[What you have to do]
Below are records; from the line containing "Open artist Lilas Ikuta" through the very last line, output each line exactly. No pictures.

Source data

--- START ---

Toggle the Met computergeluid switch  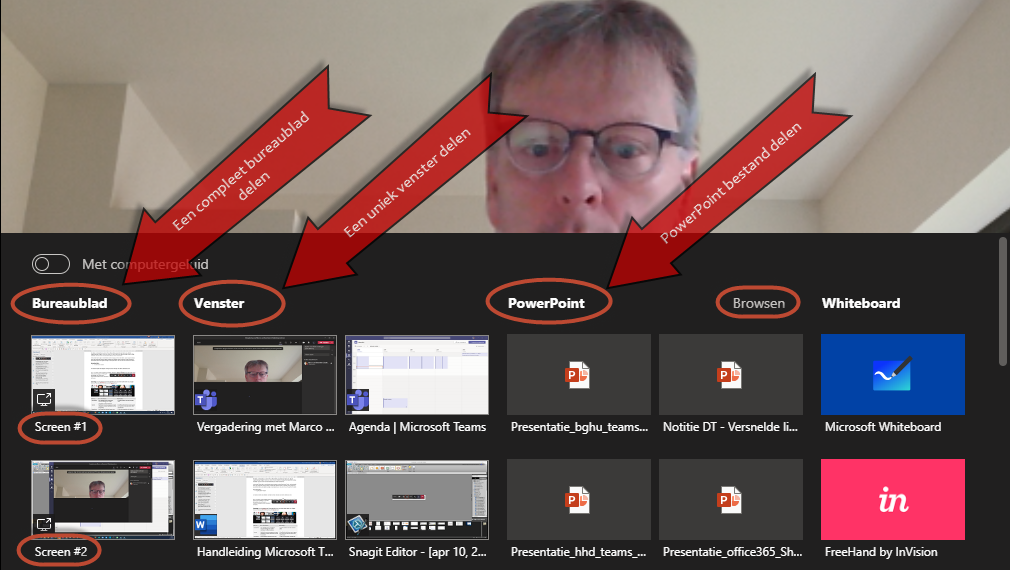[x=51, y=264]
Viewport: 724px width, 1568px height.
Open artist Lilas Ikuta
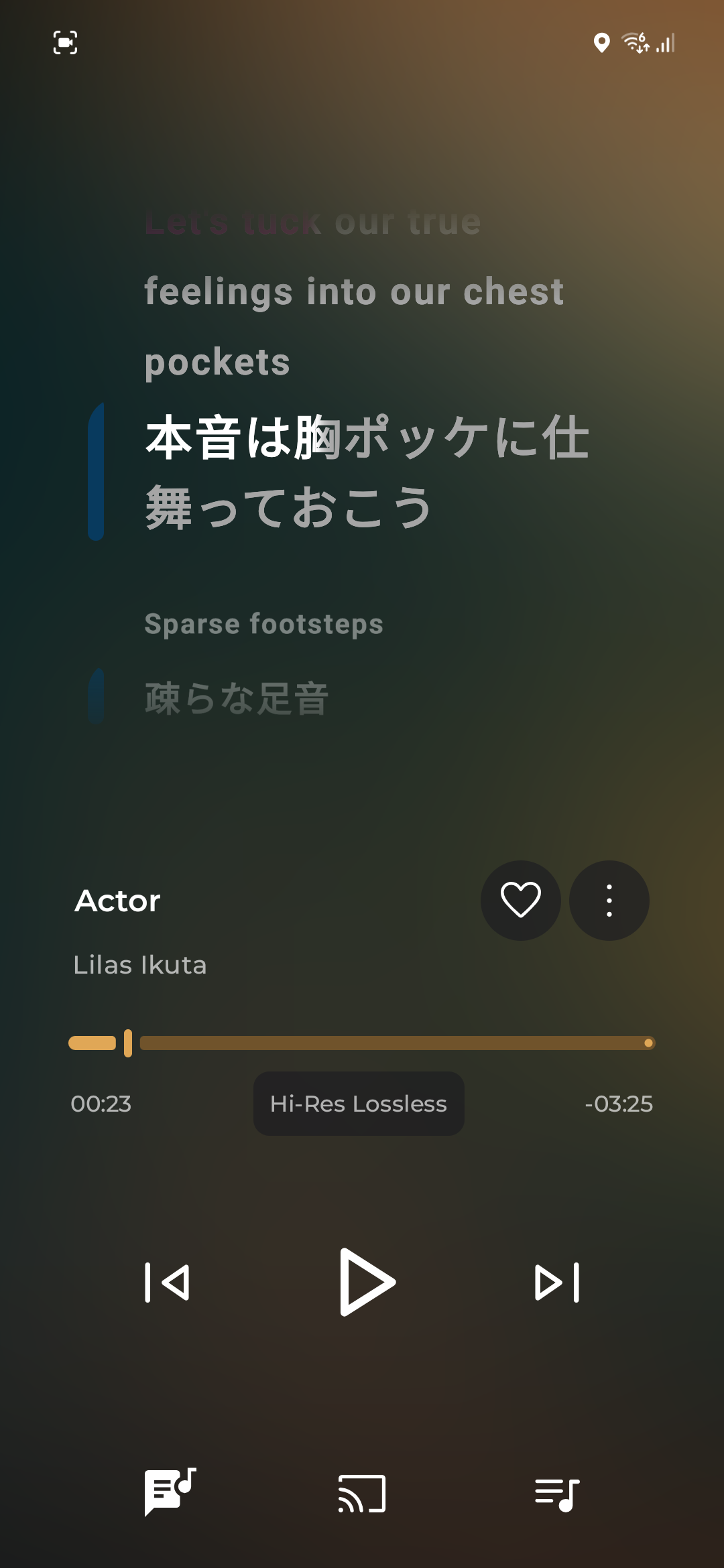point(140,965)
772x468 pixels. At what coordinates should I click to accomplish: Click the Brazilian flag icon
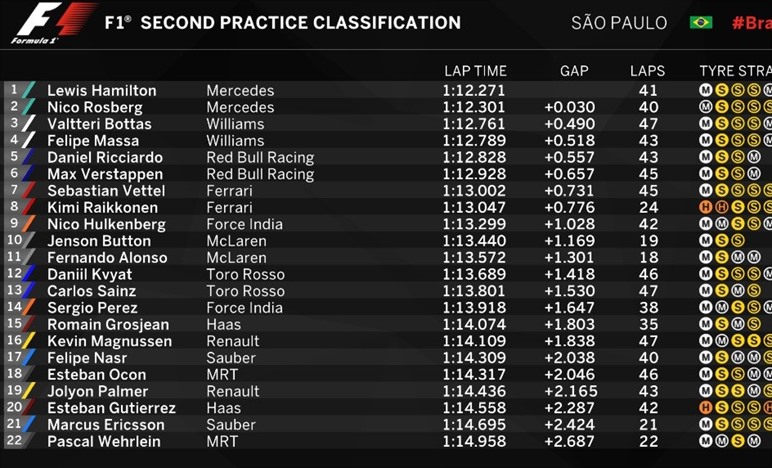point(701,23)
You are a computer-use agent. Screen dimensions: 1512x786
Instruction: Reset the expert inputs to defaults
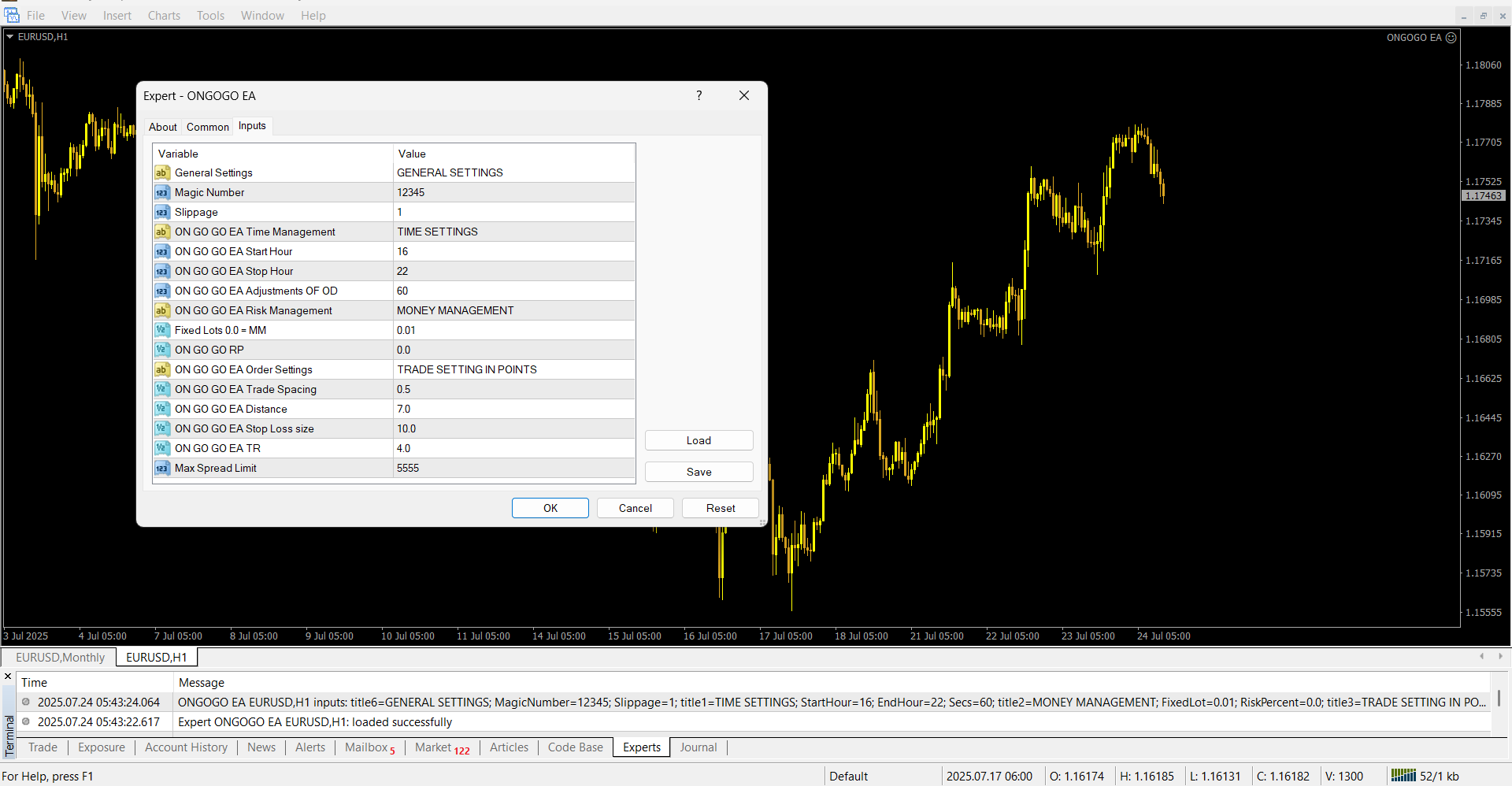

--- END ---

[Your solution]
Open artist Lilas Ikuta
point(140,965)
772x468 pixels. At what coordinates should I click to accomplish: Click the Brazilian flag icon
point(701,23)
You are a computer-use agent. Screen dimensions: 1512x786
Instruction: Reset the expert inputs to defaults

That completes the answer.